Stupid Smart Pointers in C
[GitHub repository]
Managing memory in C is difficult and error prone. C++ solves this with smart pointers like std::unique_ptr
and std::shared_ptr
. This article demonstrates a proof-of-concept (aka stupid) smart pointer in C with very little code. Along the way we'll look at the layout of the 32-bit x86 call stack and write assembly in a C program.
§1 Managing Memory in C
In C, heap memory is allocated with a call to malloc
and deallocated with a call to free
. It is the programmer's responsibility to free allocated memory when no longer in use. Otherwise, memory leaks grow the program's memory usage, exhausting valuable system resources.
Sometimes knowing where to call free
is clear.
char *data = (char *) malloc (100);
// do something with data, don't need it anymore
free (data);
But even simple cases may be difficult to properly free. For example, suppose a function f
allocates resources in order and frees them before returning.
void f () {
char *resource_1 = get_resource ();
if (resource_1 == NULL) return;
char *resource_2 = get_resource ();
if (resource_2 == NULL) {
free (resource_1);
return;
}
char *resource_3 = get_resource ();
if (resource_3 == NULL) {
free (resource_2);
free (resource_1);
return;
}
// etc.
}
Each return must free everything previously allocated. The list of calls to free
grows for every additional resource allocated. There are ways to organize this to reduce some redundancy.

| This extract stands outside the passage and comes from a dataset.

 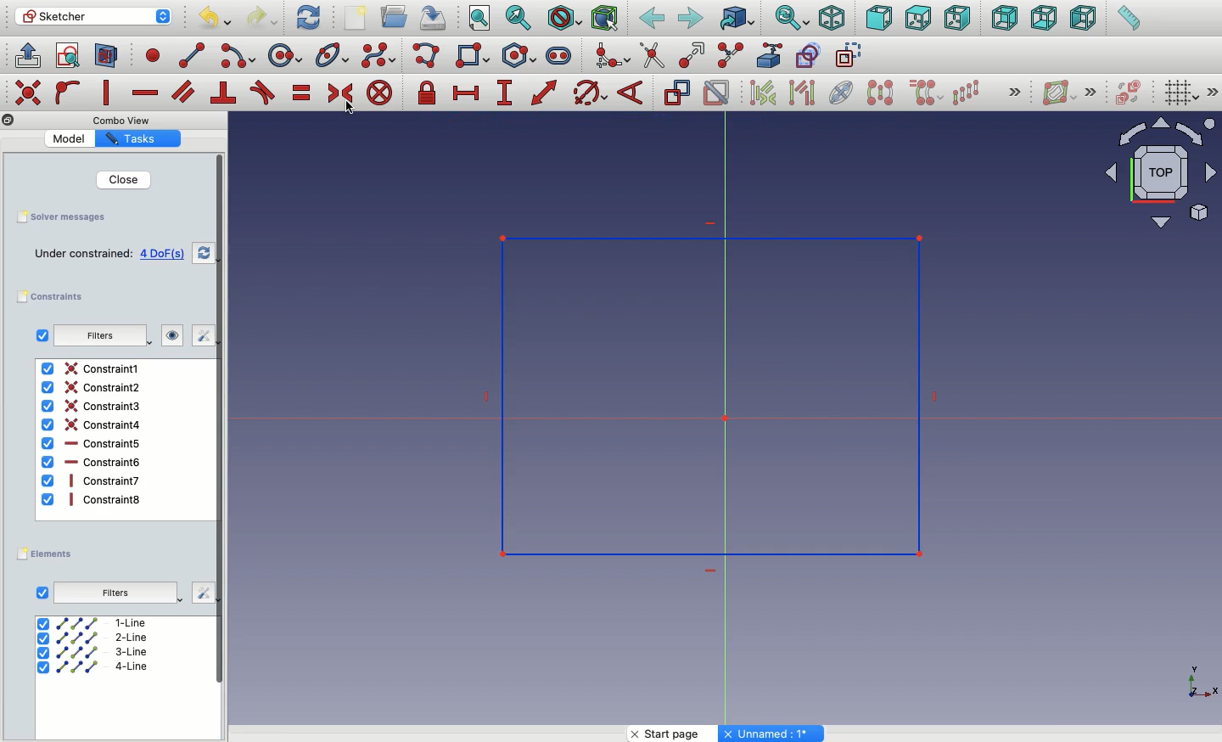 I want to click on view sketch, so click(x=70, y=57).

But the root of the problem remains: the lifetime of the allocated resource is bound to where f
returns. Whenever f
returns, we need to guarantee all of these resources are freed.

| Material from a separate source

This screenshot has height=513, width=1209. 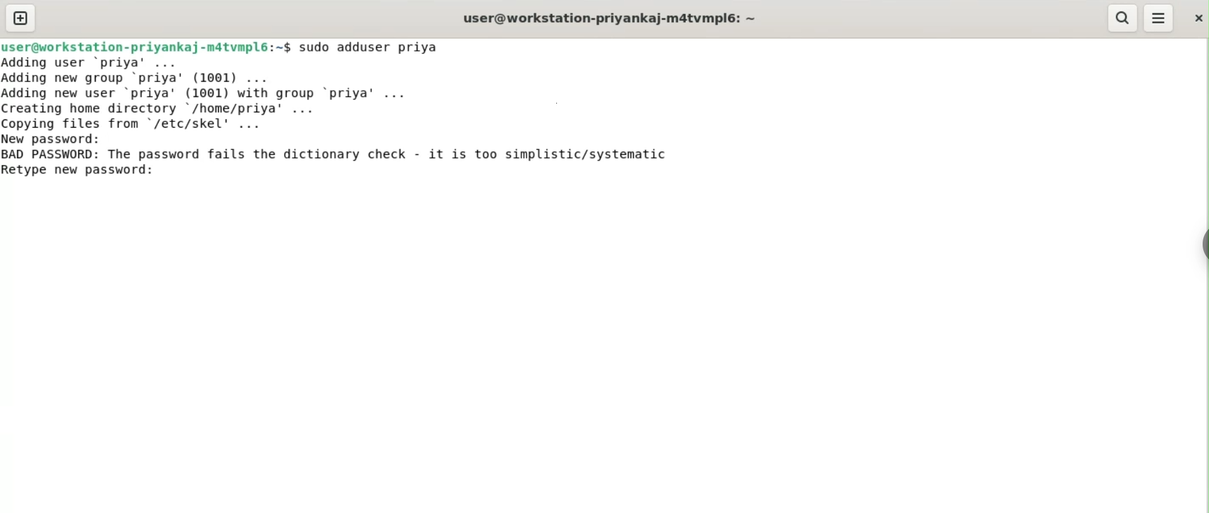 I want to click on Adding user ‘priya' ...

Adding new group ‘priya’ (1001) ...

Adding new user ‘priya' (1001) with group ‘priya' ...
Creating home directory '/home/priya' ...

Copying files from "/etc/skel' ..., so click(x=211, y=93).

A nice solution in C is described in Eli Bendersky's article: Using goto for error handling in C. This uses the goto statement and places all free calls at the end of the function.
void f () {
char *resource_1 = NULL, *resource_2 = NULL, *resource_3 = NULL;
resource_1 = get_resource ();
if (resource_1 == NULL) return;
resource_2 = get_resource ();
if (resource_2 == NULL) goto free_resource_1;
resource_3 = get_resource ();
if (resource_3 == NULL) goto free_resource_2;
// etc.
free_resource_2:
free (resource_2); // fall through
free_resource_1:
free (resource_1);
return;
}
But C++ has an even better solution. Since objects have destructors, we can explicitly bind the lifetime of a pointer to the lifetime of an object.
void f () {
auto resource_1 = std::unique_ptr<char> (get_resource ());
if (resource_1.get () == nullptr) return;
auto resource_2 = std::unique_ptr<char> (get_resource ());
if (resource_2.get () == nullptr) return;
auto resource_3 = std::unique_ptr<char> (get_resource ());
if (resource_3.get () == nullptr) return;
/* ... */
}
The unique_ptr
object wraps around the allocated pointer, and frees it when the unique_ptr
goes out of scope.
Unfortunately, C has no destructors we can hook onto, so there are no native smart pointers. But we can create a surprisingly simple approximation.
§2 Implementation
The smart pointer will only consist of one function, free_on_exit
, to free the passed pointer when the current function returns. This will allow us to rewrite our above example without any calls to free
.
void f () {
char *resource_1 = free_on_exit (get_resource ());
if (resource_1 == NULL) return;
char *resource_2 = free_on_exit (get_resource ());
if (resource_2 == NULL) return;
char *resource_3 = free_on_exit (get_resource ());
if (resource_3 == NULL) return;
}
Wherever f
returns, it frees everything allocated before. But how can we possibly implement free_on_exit
? How can we know when f
returns and free all previous allocations? The trick is to manipulate the call stack. Instead of f
returning to its original caller, we can manipulate the stack to have it return to our own custom function.
§2.1 The Call Stack
Let's refresh on what the call stack looks like. The layout of the call stack depends on the architecture. We'll use 32 bit x86 as our target architecture (which has a simpler layout and calling conventions than 64 bit). Eli Bendersky has another great article, Where the top of the stack is on x86, with more depth, but the following is a brief overview.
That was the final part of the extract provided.